[Data for locating visible targets]
-- start --

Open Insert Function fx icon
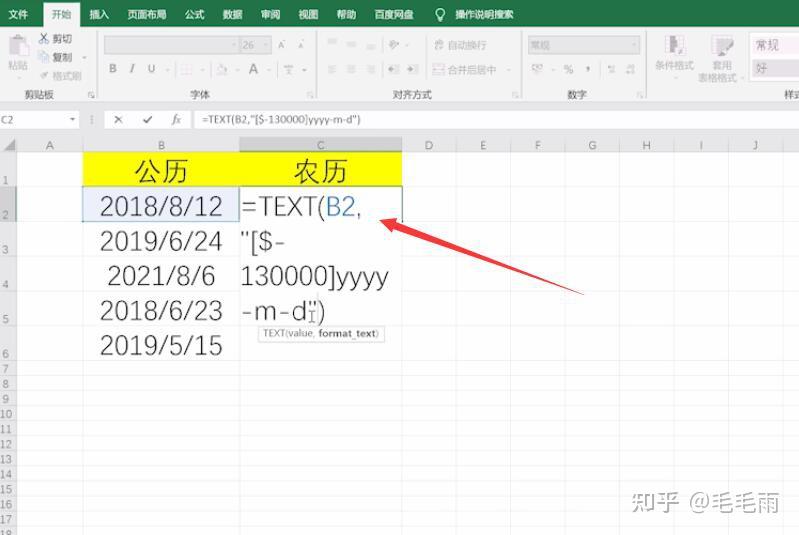(x=176, y=120)
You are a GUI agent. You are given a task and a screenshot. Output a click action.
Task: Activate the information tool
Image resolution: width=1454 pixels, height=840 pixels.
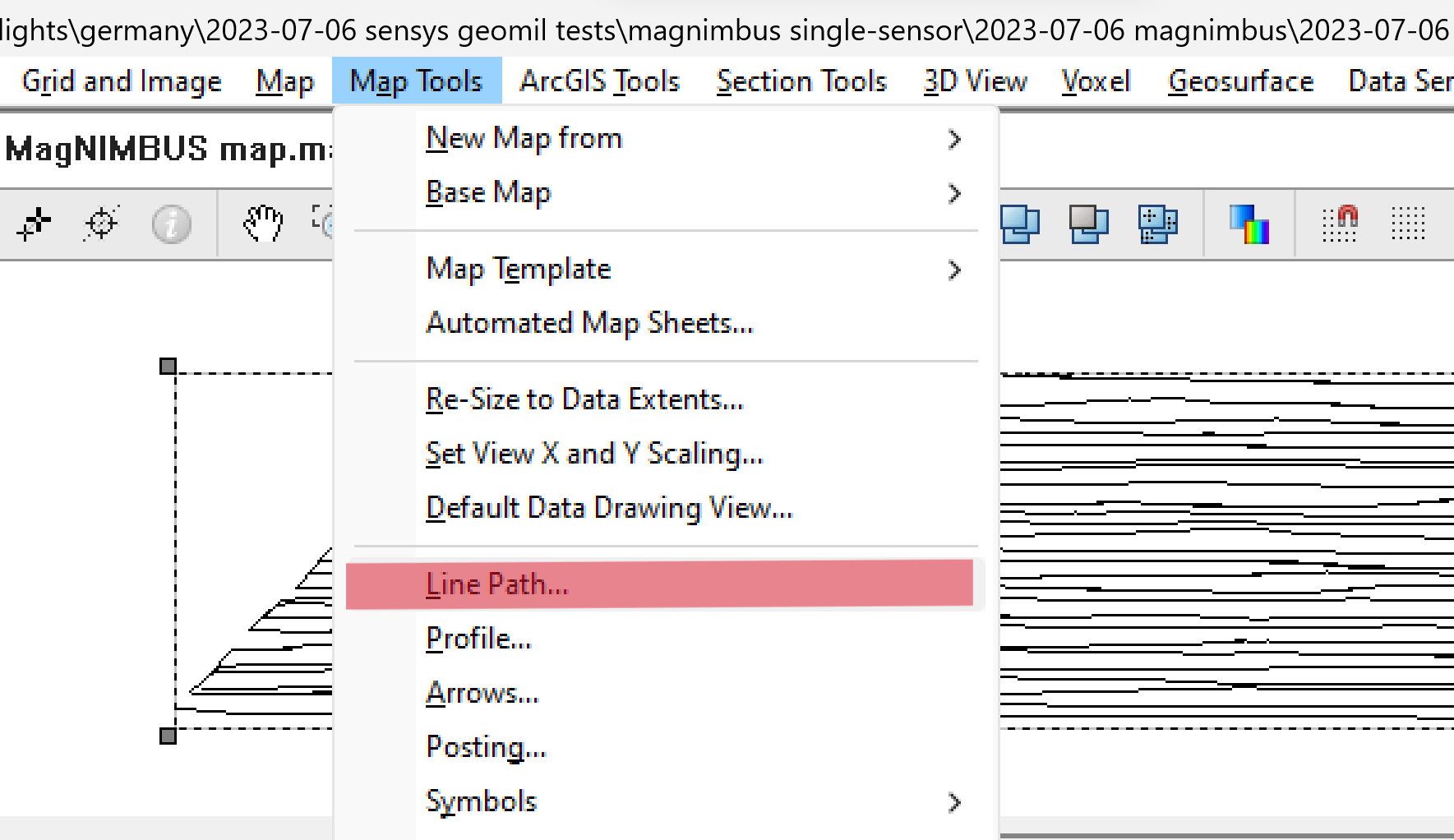pos(171,224)
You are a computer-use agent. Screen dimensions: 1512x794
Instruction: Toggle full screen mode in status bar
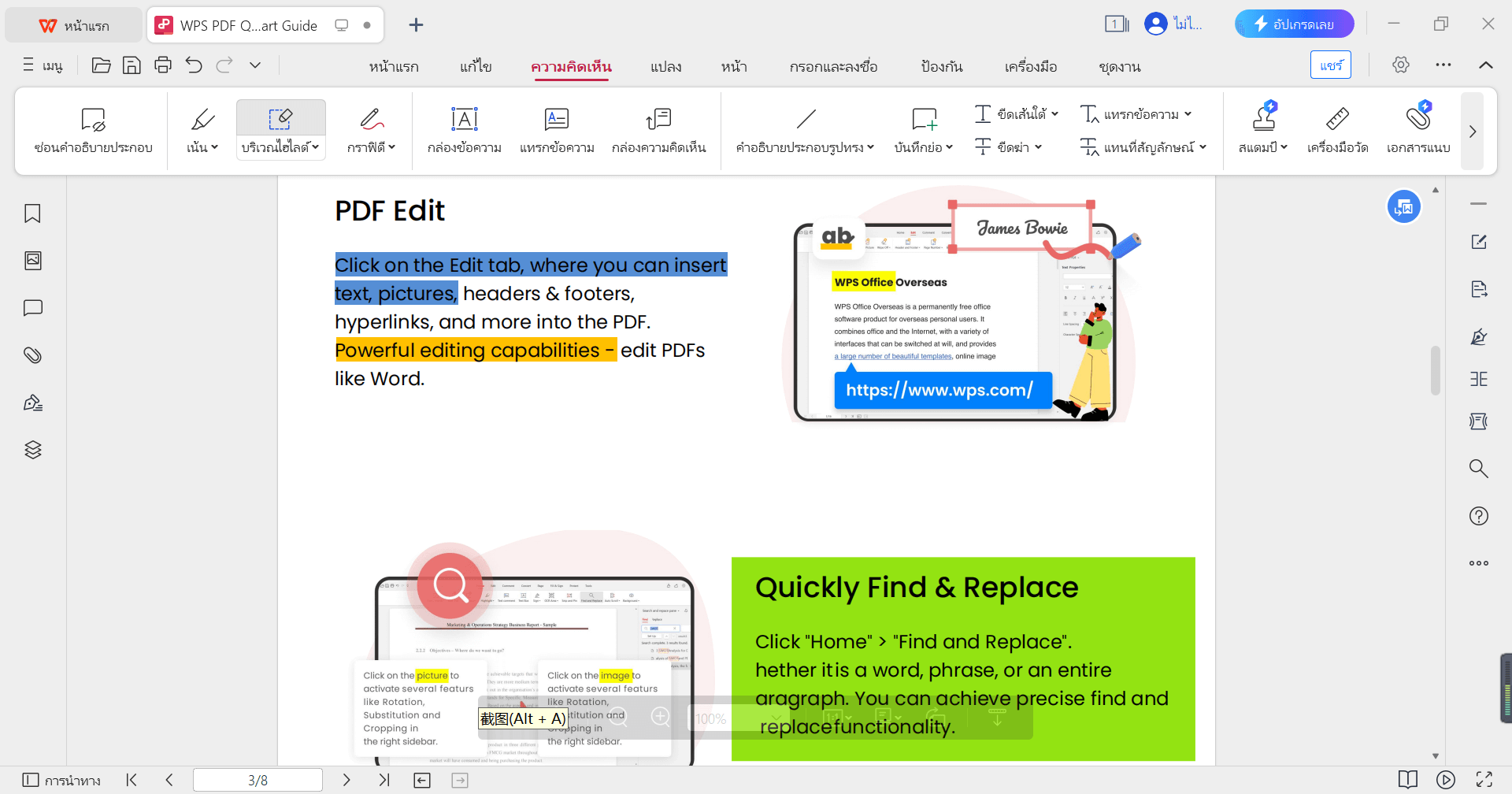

-- end --

_YOUR TASK:_ Express every line of the items above as a JSON list of strings, with one string for each line and no entries for blank lines. Leave the pictures out of the answer.

_FULL OUTPUT:_
[
  "Open Insert Function fx icon",
  "(x=176, y=120)",
  "You are a GUI agent. You are given a task and a screenshot. Output a click action.",
  "Task: Activate the information tool",
  "Image resolution: width=1454 pixels, height=840 pixels.",
  "pos(171,224)",
  "You are a computer-use agent. Screen dimensions: 1512x794",
  "Instruction: Toggle full screen mode in status bar"
]